Using the data that follows, return exactly the lines from the one that contains "Switch to the Playback tab" through the one that contains "This screenshot has width=709, height=262.", ends included.
------------------------
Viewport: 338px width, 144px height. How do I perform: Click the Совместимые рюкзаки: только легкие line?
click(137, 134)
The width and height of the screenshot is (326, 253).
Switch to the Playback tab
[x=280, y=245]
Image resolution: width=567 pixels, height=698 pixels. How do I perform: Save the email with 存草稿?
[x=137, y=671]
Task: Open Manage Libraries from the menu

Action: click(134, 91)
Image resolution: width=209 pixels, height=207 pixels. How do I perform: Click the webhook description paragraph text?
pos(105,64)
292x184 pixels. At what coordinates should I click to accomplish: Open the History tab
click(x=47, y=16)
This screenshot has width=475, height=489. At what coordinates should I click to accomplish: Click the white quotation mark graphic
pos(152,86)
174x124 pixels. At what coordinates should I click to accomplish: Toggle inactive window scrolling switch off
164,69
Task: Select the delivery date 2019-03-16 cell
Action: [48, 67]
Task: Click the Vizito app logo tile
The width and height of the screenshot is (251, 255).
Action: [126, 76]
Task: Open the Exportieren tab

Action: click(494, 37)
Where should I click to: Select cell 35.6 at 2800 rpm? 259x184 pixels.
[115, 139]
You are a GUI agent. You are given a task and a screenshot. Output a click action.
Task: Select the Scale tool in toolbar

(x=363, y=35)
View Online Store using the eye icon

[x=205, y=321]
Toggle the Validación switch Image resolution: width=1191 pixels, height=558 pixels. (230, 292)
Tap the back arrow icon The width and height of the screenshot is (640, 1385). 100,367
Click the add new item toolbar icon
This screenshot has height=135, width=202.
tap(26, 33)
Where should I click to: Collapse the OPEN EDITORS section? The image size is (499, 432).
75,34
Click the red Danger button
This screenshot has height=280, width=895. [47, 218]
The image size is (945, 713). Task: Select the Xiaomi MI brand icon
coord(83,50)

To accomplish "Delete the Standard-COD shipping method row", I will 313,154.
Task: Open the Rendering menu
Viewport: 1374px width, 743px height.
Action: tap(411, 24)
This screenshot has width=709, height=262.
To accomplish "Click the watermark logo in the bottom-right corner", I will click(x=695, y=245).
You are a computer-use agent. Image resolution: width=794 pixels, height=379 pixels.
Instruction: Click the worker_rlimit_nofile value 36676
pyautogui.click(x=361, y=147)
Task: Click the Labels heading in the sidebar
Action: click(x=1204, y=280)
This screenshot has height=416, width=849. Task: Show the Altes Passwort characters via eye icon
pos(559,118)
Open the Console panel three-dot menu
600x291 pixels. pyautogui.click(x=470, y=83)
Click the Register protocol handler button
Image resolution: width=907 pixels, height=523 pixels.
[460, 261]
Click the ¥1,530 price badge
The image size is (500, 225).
------------------------
Output for this exercise:
Switch to the Playback tab
[x=280, y=245]
Image resolution: width=567 pixels, height=698 pixels. How do I perform: Save the email with 存草稿?
[x=137, y=671]
Task: Open Manage Libraries from the menu

Action: click(134, 91)
Image resolution: width=209 pixels, height=207 pixels. How do I perform: Click the webhook description paragraph text?
pos(105,64)
292x184 pixels. At what coordinates should I click to accomplish: Open the History tab
click(x=47, y=16)
This screenshot has width=475, height=489. At what coordinates should I click to accomplish: Click the white quotation mark graphic
pos(152,86)
174x124 pixels. At what coordinates should I click to accomplish: Toggle inactive window scrolling switch off
164,69
Task: Select the delivery date 2019-03-16 cell
Action: [48, 67]
Task: Click the Vizito app logo tile
The width and height of the screenshot is (251, 255).
Action: [126, 76]
Task: Open the Exportieren tab

Action: click(494, 37)
Where should I click to: Select cell 35.6 at 2800 rpm? 259x184 pixels.
[115, 139]
You are a GUI agent. You are given a task and a screenshot. Output a click action.
Task: Select the Scale tool in toolbar

(x=363, y=35)
View Online Store using the eye icon

[x=205, y=321]
Toggle the Validación switch Image resolution: width=1191 pixels, height=558 pixels. (230, 292)
Tap the back arrow icon The width and height of the screenshot is (640, 1385). 100,367
Click the add new item toolbar icon
This screenshot has height=135, width=202.
tap(26, 33)
Where should I click to: Collapse the OPEN EDITORS section? The image size is (499, 432).
75,34
Click the red Danger button
This screenshot has height=280, width=895. [47, 218]
The image size is (945, 713). Task: Select the Xiaomi MI brand icon
coord(83,50)

To accomplish "Delete the Standard-COD shipping method row", I will 313,154.
Task: Open the Rendering menu
Viewport: 1374px width, 743px height.
Action: tap(411, 24)
This screenshot has width=709, height=262.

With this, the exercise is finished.